My early years as a teacher made me obsessed with how I was helping my students to develop employability skills. My questions led me to look at entrepreneurs and their use of technologies to develop the modern theatre industry. In the purposeful convoluted ways of doctoral research, my obsession led me to examine the setting up of the Australian theatre industry between 1879 to 1914 through the powerful trends of local pantomime producers.
In turn, this led me to examine the workings of the ‘gig economy’ and a host of other issues in the cross-over between aesthetics and economics. What was the role of gender? How was Australian racism enabled and counter-argued through popular pantomime productions?
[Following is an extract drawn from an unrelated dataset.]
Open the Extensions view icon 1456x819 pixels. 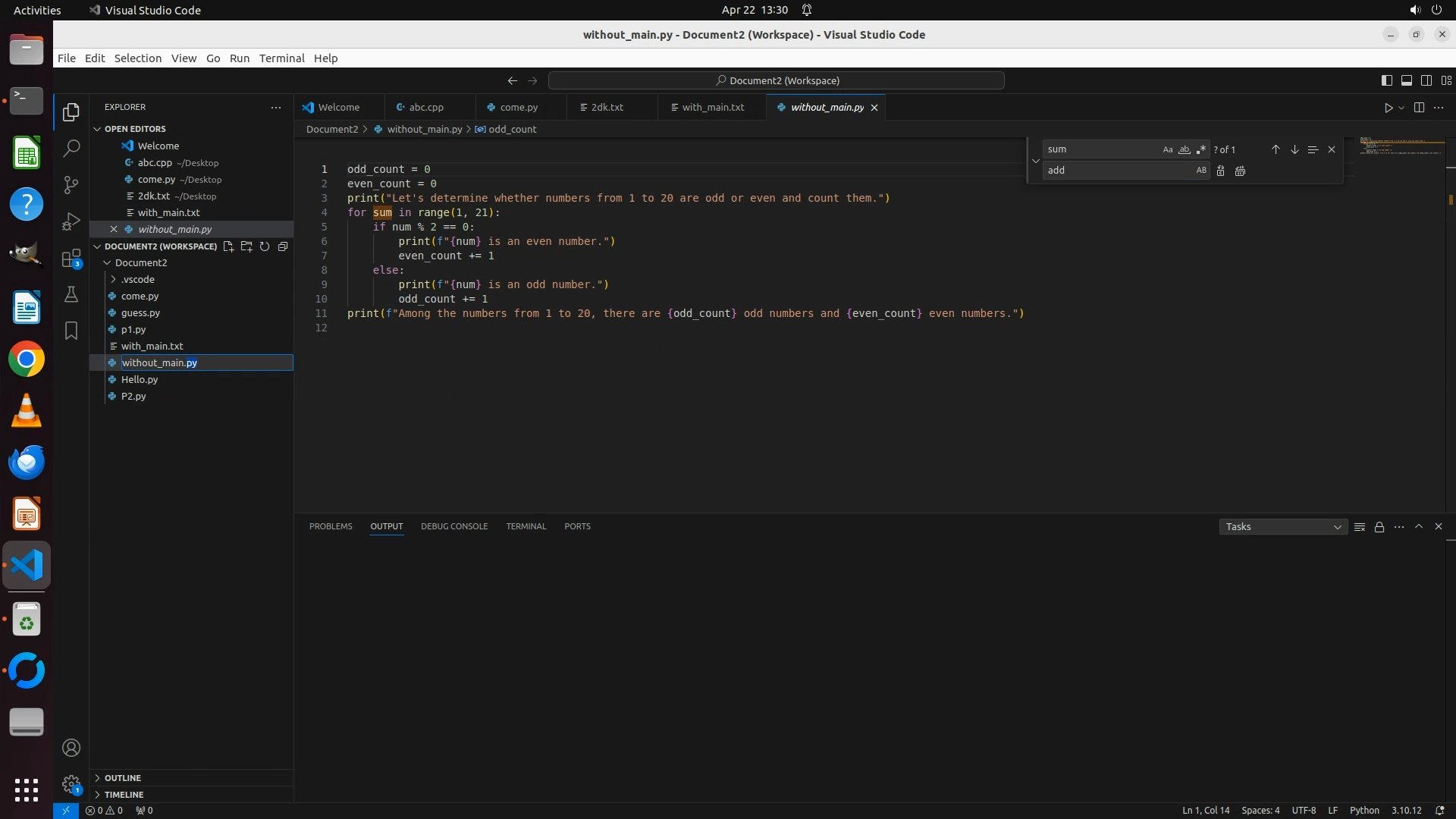71,259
Why did so few original pantomime writers come to see Australian culture as governed by ‘the Spirit of Mirth’, mocking the vainglorious practices of so-called European Old World?
In the six years I lived in London between 2009 and 2014, I researched in areas of English pantomime which I was not able to access during the time of writing my thesis between 1991- 1996. I combed the British Library, the Victoria & Albert Museum Archive and many other smaller archives to learn the English end of the productions I had traced in Australia, produced by J. C Williamson, Alfred Dampier, William Anderson and other antipodean theatre entrepreneurs.
In the last five years, I have been re-writing my initial findings to establish ways the pantomime context can be used to teach employability and entrepreneurial skills to K-10 students. As a direct contradiction to the adage we learn nothing from history, I have created a series of scenarios around the most radical, egalitarian original pantomimes in which past workers in the theatre industry provide interesting exemplars for ‘selling’ audiences laughter.